Tom Lane wrote:
We've seen more than one report of corruption of PG databases that
seemed to be due to the willingness of the RPM init script to run
initdb if it thinks the data directory isn't there.  This is pretty
darn risky on an NFS volume, for instance, which might be offline
at the instant the script looks.  The failure case is

        - script doesn't see data directory
        - script runs initdb and starts postmaster
        - offline volume comes online
        - KABOOM

Been there, done exactly that...


I can still imagine ways for this to fail, eg if you run an RPM
install or upgrade while your mountable data directory is offline.
But it ought to be an order of magnitude safer than things are now.
(Hm, maybe the %post script should only run during an RPM install,
not an upgrade.)

That's probably a good plan.


Comments?  Anyone see a better way?

I can't think of any offhand that aren't too expensive. We ended up putting a root-owned empty data directory beneath the mount point, but that can't be automated.

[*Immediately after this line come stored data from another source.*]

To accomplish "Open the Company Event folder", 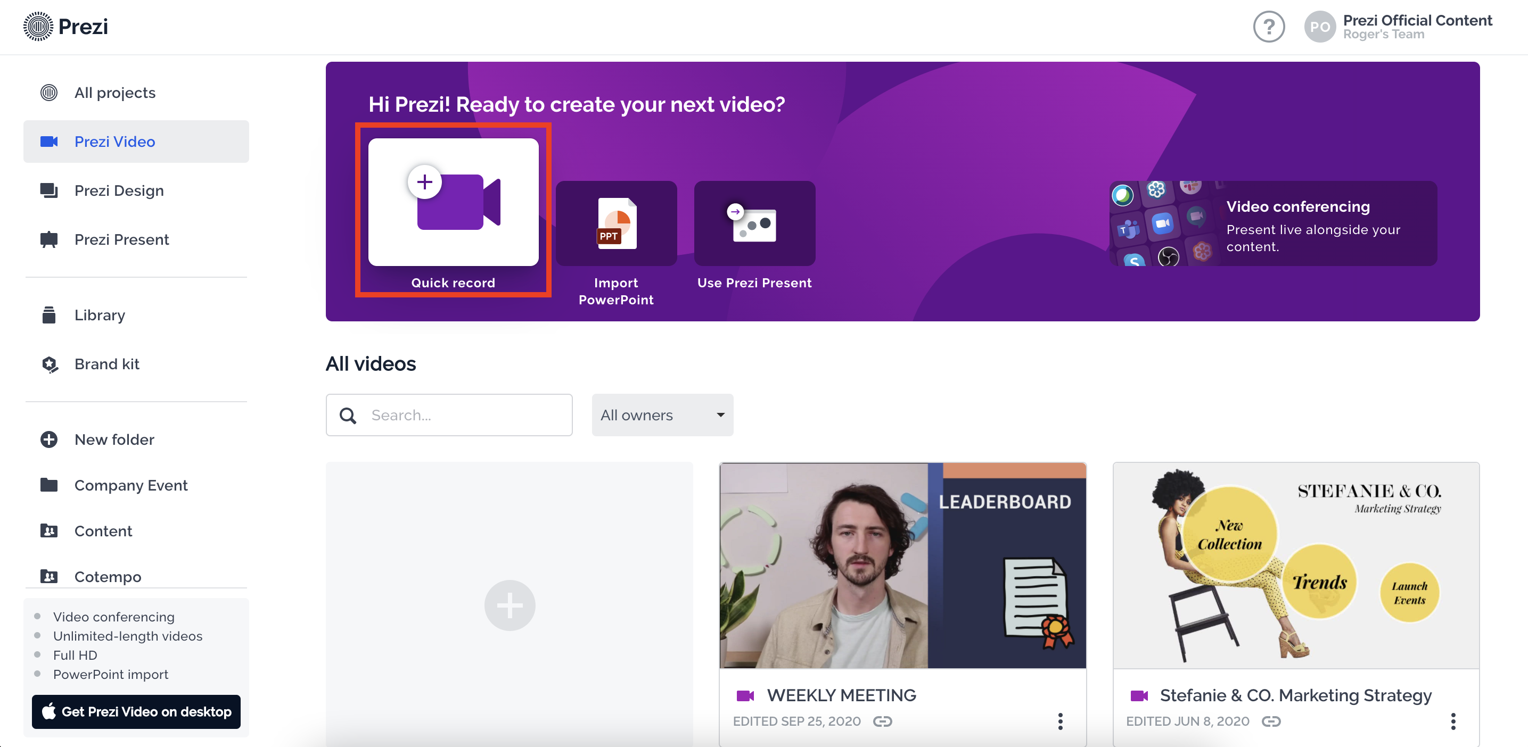I will [130, 485].
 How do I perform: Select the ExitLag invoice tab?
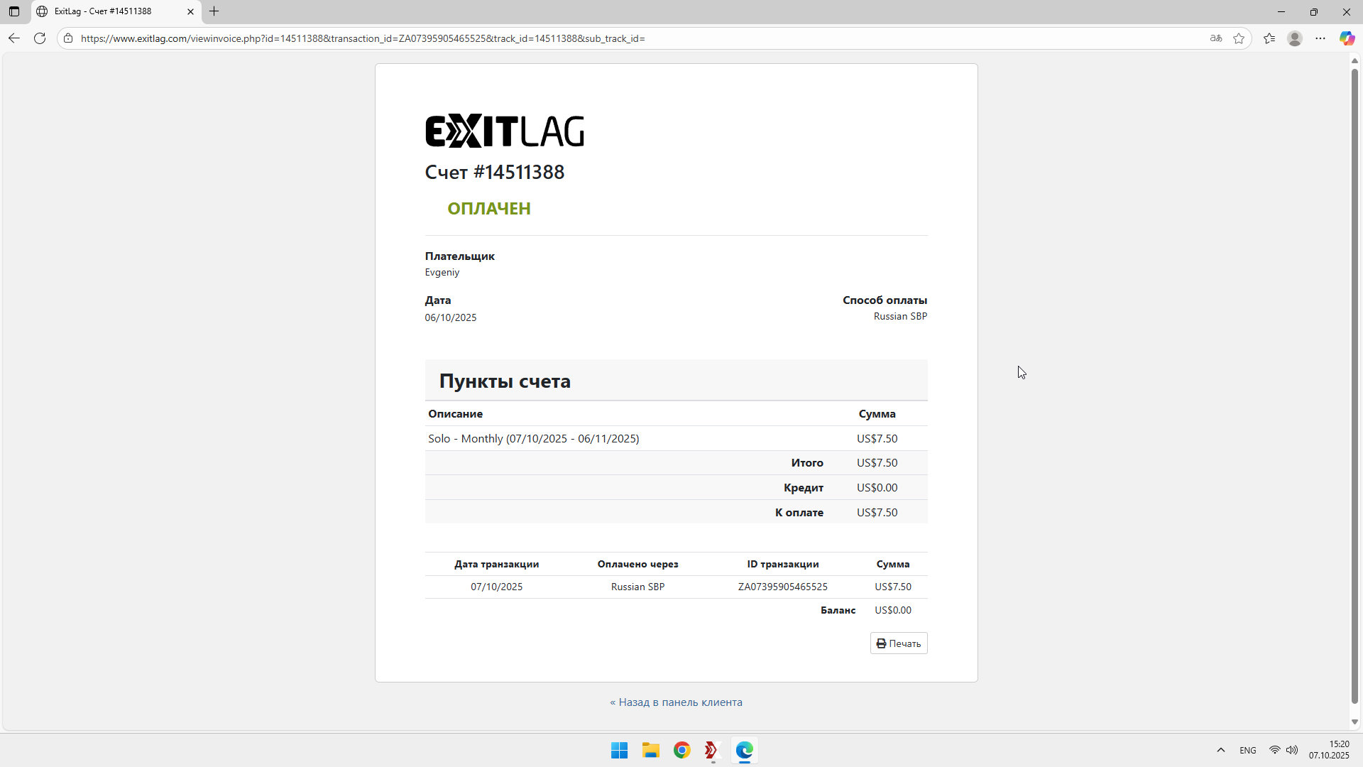click(x=106, y=11)
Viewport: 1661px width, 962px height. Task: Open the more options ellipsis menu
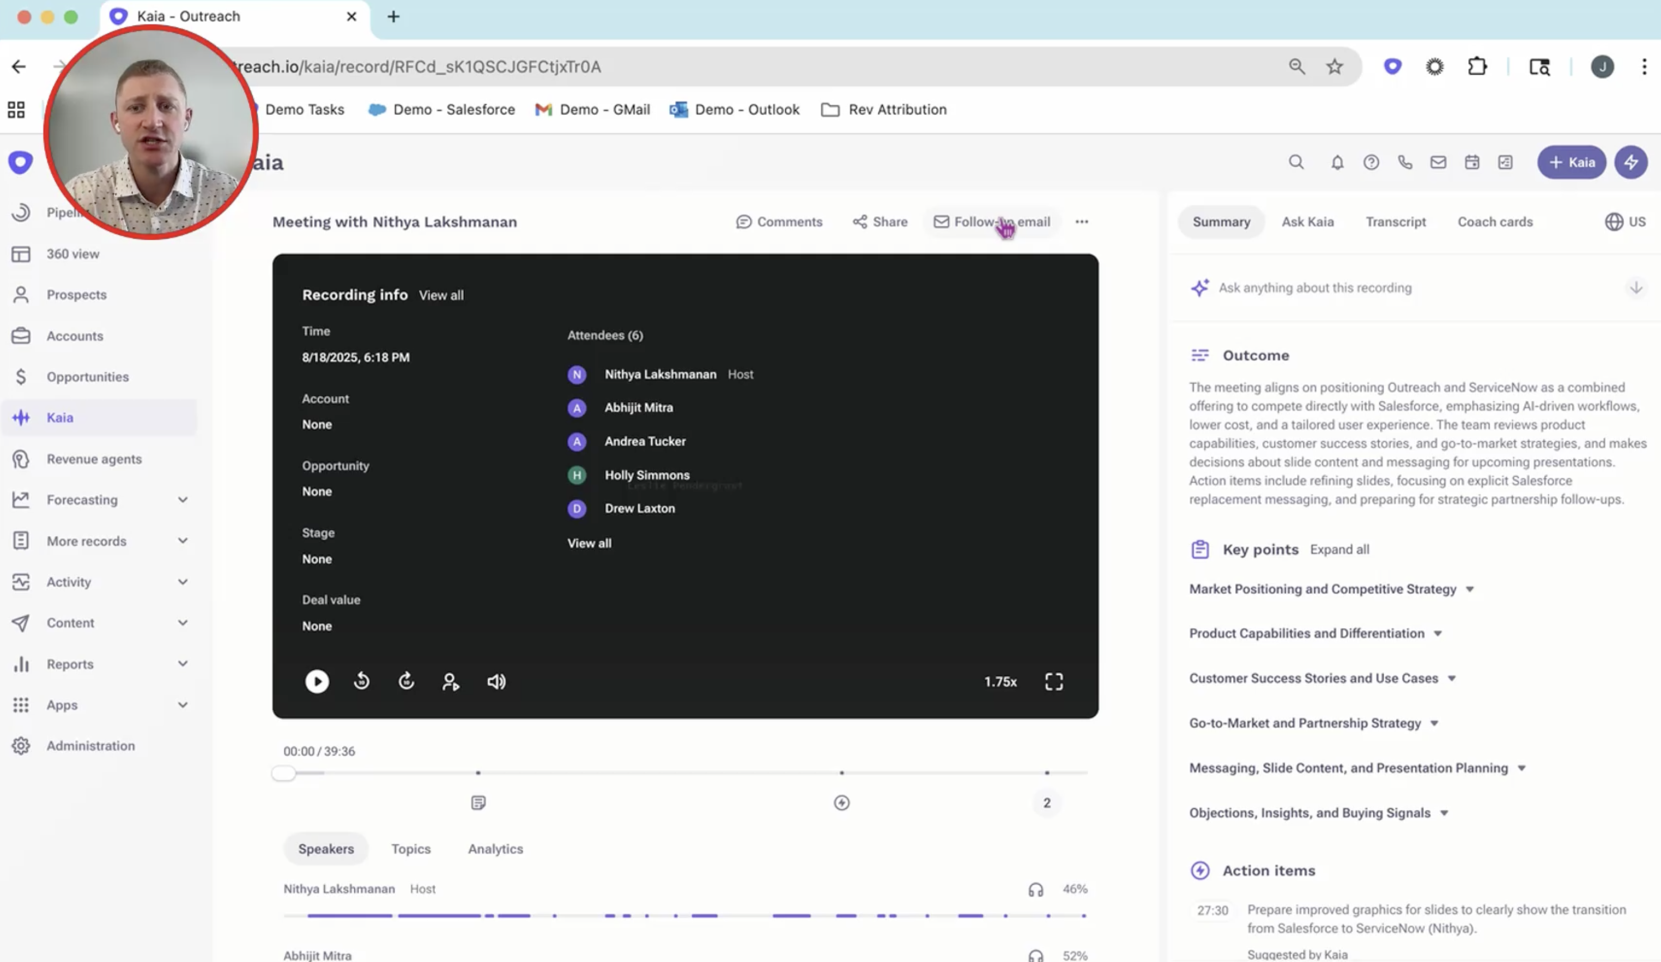click(x=1082, y=222)
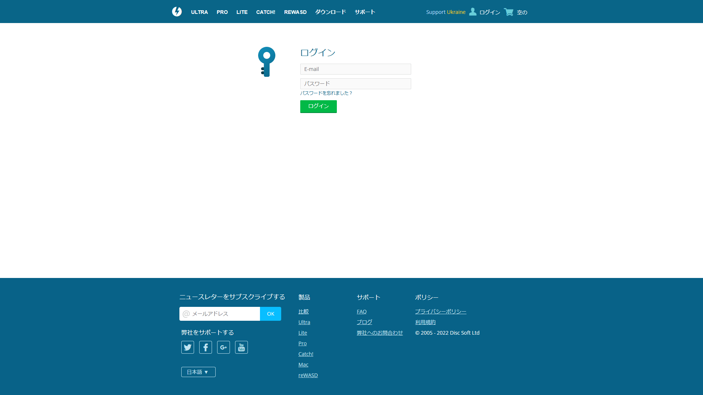
Task: Open the Facebook social icon
Action: [205, 347]
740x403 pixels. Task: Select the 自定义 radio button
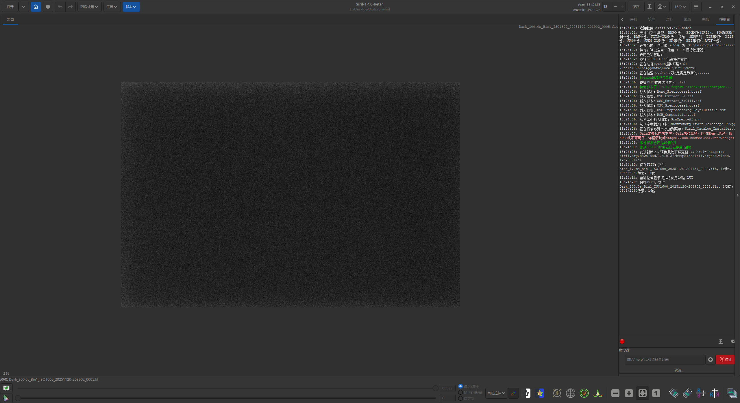[460, 398]
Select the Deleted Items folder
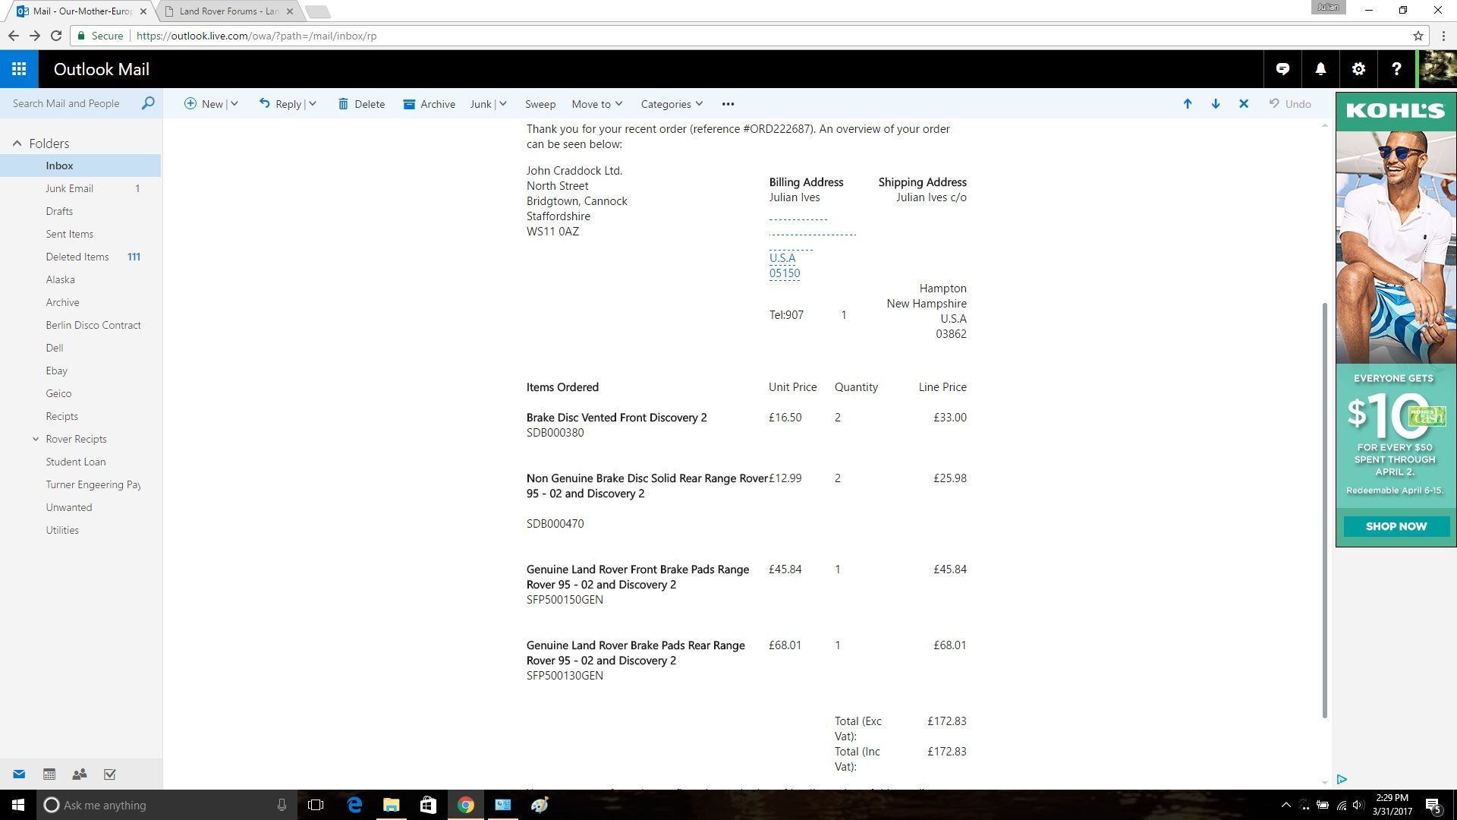 [77, 257]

We also decided to turn off the init script execution entirely. The DBAs were more comfortable with a manual database startup for a production machine anyway (this is the way they typically handle Oracle databases also). They get paged if the server ever goes down unplanned, and in that event they like to check things out before bringing the db back up. For planned outages, database startup is simply part of the plan.